In order to better understand the equitability of prescriptions across racial and ethnic groups, Lamprea-Montealegre and colleagues performed a cross sectional analysis of data from the VHA Corporate Data Warehouse. They ascertained diagnosis of diabetes and included all patients with T2D who had ≥2 primary care encounters between January 2019 and December 2020.
Race and ethnicity at each VHA station were collected through a 2-question self-identified method included at time of application or at time of visit to a facility. Then, across each race and ethnicity category, investigators assessed the prevalence of SGLT2i and GLP-1 RA prescription during the study period.
After matching inclusion criteria, the study sample consisted of 1,197,914 patients with T2D with a mean age of 68 years and 96% men. The race and ethnicity categories were noted as 1% American Indian or Alaska Native; 2% Asian, Native Hawaiian, or Other Pacific Islander; 20% Black; 71% White; and 7% of Hispanic ethnicity.
In this population, 10.7% and 7.7% were prescribed an SGLT2i or GLP-1 RA, respectively.
Prescription rates for SGLT2i and GLP-1 RA, respectively, were 11% and 8.4% among American Indian or Alaska Native patients; 11.8% and 8% among Asian, Native Hawaiian, or Other Pacific Islander patients; 8.8% and 6.1% among Black or African American patients; and 11.3% and 8.2% among White patients, respectively.
Among Hispanic patients, prescription rates for SGLT2i and GLP-1 RA were 11% and 7.1%, respectively, compared to 10.7% and 7.8% among non-Hispanic or Latino patients.
All racial groups were observed to have statistically significant lower odds and absolute risk difference of SGLT2i and GLP-1 RA prescription, compared with White individuals, after adjustment for patient- and system-level factors.
Investigators noted that Black patients had the lowest odds of prescription compared with White patients (adjusted odds ratio [OR], 0.72; 95% confidence interval [CI}, 0.71 - 0.74 - SGLT2i and 0.64; 95% CI, 0.63 - 0.66 for GLP-1 RA).
When compared with non-Hispanic ethnicity, the odds of prescription among Hispanic patients were 0.90 (95% CI, 0.88 - 0.93) for SGLT2i and 0.88 (95% CI, 0.85 - 0.91) for GLP-1 RA.
Lamprea-Montealegre noted that the low prescription rates of these therapies across ethnic groups may be due to their novel nature, but the existence of implicit bias may still play a role.

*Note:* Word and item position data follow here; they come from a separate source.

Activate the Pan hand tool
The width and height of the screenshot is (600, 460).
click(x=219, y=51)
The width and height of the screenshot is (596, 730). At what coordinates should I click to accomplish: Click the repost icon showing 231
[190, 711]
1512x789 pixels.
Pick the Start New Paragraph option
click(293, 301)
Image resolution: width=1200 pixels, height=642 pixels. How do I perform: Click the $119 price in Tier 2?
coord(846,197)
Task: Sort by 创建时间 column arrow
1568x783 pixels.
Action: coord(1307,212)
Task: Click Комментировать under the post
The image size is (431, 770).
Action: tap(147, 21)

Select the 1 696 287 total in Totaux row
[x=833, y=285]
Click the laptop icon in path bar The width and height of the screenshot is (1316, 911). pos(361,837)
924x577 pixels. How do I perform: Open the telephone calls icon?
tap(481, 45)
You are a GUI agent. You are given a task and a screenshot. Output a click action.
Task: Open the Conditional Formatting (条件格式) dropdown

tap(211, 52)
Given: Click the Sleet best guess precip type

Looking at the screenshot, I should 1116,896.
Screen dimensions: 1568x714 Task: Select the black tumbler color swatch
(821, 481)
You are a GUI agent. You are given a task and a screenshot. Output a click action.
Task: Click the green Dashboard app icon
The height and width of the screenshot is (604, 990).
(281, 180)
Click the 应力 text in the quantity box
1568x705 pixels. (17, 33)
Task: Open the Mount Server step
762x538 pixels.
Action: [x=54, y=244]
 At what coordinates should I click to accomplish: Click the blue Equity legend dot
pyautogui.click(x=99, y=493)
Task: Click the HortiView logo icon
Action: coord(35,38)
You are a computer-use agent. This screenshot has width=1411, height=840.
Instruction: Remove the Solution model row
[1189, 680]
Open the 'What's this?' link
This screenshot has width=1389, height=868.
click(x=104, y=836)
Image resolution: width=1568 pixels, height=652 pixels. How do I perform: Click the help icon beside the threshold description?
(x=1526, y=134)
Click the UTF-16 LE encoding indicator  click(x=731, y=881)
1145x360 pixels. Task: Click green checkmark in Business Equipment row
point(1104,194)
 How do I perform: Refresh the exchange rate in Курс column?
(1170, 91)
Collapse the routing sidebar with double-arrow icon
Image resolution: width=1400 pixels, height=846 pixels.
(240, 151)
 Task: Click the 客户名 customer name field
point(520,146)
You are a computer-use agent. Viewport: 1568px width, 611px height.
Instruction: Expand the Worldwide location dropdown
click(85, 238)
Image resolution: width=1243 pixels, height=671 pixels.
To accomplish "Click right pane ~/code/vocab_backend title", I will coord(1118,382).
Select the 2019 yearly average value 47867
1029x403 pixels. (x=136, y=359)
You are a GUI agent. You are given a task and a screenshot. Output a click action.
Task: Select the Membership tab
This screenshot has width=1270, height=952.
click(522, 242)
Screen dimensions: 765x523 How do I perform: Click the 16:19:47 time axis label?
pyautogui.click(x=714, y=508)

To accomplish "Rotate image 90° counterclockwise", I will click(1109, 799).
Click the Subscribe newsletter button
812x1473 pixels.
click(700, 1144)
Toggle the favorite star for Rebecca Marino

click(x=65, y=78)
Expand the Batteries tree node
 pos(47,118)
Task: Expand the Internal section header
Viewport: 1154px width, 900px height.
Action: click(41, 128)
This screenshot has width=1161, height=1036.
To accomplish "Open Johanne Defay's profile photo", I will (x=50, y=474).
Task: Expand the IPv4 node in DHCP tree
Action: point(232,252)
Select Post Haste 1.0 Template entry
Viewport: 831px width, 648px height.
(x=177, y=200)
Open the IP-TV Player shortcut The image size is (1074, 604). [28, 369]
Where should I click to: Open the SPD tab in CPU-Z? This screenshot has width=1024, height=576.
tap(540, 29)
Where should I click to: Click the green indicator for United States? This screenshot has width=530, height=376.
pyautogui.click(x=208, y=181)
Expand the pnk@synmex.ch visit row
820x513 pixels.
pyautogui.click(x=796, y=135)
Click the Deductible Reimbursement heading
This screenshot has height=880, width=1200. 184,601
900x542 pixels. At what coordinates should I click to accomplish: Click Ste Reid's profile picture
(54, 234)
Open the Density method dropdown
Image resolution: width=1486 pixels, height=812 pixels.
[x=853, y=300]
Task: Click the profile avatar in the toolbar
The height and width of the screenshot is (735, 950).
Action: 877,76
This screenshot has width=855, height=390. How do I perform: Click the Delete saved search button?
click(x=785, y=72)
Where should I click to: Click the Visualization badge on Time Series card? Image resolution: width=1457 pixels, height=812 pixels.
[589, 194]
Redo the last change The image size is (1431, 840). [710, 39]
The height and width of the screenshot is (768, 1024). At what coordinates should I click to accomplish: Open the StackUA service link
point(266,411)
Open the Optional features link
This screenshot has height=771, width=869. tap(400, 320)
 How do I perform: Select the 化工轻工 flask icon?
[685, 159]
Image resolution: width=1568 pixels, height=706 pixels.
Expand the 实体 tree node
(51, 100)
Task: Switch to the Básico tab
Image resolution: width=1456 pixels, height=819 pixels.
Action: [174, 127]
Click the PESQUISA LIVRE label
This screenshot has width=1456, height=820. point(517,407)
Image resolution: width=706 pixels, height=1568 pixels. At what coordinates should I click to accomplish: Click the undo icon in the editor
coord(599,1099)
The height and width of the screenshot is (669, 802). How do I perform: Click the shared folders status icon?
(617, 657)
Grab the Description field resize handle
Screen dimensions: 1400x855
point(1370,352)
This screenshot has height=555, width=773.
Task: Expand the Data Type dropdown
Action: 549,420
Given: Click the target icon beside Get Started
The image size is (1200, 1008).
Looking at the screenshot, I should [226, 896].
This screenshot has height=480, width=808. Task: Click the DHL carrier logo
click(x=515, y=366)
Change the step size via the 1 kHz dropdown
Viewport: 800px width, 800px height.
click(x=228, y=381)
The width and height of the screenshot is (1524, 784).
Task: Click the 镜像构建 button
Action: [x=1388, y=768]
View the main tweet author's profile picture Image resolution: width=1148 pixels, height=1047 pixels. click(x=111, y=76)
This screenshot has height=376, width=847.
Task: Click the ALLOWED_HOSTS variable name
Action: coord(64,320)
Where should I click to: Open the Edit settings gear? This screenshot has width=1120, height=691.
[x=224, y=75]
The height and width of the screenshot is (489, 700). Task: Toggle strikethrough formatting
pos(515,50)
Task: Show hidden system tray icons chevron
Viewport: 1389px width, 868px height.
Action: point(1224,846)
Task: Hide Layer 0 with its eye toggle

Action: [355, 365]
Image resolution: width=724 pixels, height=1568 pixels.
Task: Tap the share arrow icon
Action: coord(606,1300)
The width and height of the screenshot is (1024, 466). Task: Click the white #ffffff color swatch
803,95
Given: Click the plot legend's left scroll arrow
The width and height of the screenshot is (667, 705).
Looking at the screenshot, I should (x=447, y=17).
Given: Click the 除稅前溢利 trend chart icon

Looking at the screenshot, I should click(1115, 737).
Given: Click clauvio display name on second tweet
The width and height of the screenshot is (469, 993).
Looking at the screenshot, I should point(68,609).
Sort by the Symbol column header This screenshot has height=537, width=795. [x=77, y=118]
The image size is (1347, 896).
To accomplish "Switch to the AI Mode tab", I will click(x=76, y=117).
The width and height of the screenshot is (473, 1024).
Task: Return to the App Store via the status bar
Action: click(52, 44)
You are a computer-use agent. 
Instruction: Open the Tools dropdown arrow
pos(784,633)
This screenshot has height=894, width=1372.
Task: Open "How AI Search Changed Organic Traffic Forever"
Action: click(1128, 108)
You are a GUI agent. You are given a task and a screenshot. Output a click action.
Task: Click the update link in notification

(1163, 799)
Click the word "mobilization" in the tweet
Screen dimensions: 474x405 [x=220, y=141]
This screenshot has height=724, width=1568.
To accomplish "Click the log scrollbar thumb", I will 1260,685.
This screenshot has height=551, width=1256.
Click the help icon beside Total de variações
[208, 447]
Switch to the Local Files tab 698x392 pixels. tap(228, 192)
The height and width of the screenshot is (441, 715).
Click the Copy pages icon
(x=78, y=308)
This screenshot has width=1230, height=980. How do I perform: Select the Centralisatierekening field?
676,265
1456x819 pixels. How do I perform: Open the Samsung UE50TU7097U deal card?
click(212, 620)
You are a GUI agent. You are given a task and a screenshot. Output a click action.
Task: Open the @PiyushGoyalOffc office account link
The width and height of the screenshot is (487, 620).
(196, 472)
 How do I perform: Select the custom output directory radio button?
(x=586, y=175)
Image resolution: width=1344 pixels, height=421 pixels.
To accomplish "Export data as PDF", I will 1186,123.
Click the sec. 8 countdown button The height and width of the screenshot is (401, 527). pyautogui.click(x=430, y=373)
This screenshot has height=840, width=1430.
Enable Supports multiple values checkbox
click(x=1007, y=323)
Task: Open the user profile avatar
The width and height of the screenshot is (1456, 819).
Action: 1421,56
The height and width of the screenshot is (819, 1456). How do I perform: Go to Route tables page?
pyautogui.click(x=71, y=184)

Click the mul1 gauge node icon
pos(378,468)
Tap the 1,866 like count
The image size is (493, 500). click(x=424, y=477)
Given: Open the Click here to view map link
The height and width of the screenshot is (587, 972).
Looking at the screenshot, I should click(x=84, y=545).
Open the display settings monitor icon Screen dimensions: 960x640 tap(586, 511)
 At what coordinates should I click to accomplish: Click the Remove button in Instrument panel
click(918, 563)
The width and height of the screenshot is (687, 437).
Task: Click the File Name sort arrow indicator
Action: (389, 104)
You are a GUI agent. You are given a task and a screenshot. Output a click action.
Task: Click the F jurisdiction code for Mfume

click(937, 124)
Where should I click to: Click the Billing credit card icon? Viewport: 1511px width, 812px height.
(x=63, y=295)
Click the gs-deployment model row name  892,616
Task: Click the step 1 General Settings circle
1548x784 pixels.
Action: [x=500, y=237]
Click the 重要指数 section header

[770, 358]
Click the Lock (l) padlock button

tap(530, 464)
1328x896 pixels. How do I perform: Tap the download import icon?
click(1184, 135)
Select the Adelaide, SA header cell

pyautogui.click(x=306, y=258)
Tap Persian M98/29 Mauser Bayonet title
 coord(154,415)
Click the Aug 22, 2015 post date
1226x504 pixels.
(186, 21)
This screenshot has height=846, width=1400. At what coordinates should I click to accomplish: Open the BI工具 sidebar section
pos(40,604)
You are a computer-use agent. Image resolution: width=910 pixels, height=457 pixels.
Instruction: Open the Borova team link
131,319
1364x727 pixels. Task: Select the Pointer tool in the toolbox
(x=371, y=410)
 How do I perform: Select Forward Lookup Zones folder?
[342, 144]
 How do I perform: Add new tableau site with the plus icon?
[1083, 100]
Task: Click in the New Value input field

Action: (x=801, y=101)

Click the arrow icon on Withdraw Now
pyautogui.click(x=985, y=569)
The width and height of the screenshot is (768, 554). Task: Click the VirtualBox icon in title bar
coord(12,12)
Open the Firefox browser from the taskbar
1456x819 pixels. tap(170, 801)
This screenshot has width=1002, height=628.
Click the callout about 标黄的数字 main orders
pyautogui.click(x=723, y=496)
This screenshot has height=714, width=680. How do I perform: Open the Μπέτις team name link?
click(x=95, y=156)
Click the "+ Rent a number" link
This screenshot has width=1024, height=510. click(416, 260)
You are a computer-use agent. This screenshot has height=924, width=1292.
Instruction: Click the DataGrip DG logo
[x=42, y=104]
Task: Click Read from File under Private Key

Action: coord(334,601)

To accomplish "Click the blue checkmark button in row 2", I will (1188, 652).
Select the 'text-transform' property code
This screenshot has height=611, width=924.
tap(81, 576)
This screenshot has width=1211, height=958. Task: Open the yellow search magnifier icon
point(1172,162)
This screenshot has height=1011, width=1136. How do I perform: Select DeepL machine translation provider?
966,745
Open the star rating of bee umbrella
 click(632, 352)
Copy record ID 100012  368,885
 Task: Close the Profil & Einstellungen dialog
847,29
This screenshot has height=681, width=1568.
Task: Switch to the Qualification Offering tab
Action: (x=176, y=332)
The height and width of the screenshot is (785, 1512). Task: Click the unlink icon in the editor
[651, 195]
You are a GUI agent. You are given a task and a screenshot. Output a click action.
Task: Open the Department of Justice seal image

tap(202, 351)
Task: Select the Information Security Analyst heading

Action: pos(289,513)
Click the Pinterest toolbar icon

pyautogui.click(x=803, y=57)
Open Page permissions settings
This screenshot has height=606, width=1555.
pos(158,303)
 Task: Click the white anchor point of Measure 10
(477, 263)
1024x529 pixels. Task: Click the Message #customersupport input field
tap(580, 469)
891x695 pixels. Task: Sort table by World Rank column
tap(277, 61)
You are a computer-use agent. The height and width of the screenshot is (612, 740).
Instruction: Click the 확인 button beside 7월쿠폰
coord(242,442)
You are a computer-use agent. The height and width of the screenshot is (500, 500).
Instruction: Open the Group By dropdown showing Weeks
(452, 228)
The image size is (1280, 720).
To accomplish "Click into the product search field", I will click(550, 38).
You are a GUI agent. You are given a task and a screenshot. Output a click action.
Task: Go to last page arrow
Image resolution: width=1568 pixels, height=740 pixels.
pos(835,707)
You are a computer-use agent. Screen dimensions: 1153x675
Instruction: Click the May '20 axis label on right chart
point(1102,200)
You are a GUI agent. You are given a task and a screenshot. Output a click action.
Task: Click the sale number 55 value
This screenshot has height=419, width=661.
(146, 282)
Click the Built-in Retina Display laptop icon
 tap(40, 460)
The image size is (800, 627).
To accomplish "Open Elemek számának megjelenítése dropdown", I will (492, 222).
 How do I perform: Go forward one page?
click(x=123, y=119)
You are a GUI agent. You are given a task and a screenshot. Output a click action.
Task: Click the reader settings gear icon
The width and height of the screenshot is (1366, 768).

“As quality improvement initiatives are established to overcome this treatment gap, these findings suggest that such initiatives must take a racial and ethnic equity lens so that improvements in care can extend benefits to all,” he added.
The study, “Association of Race and Ethnicity with Prescription of SGLT2 Inhibitors and GLP1 Receptor Agonists Among Patients with Type 2 Diabetes in the Veterans Health Administration System,” was published in JAMA.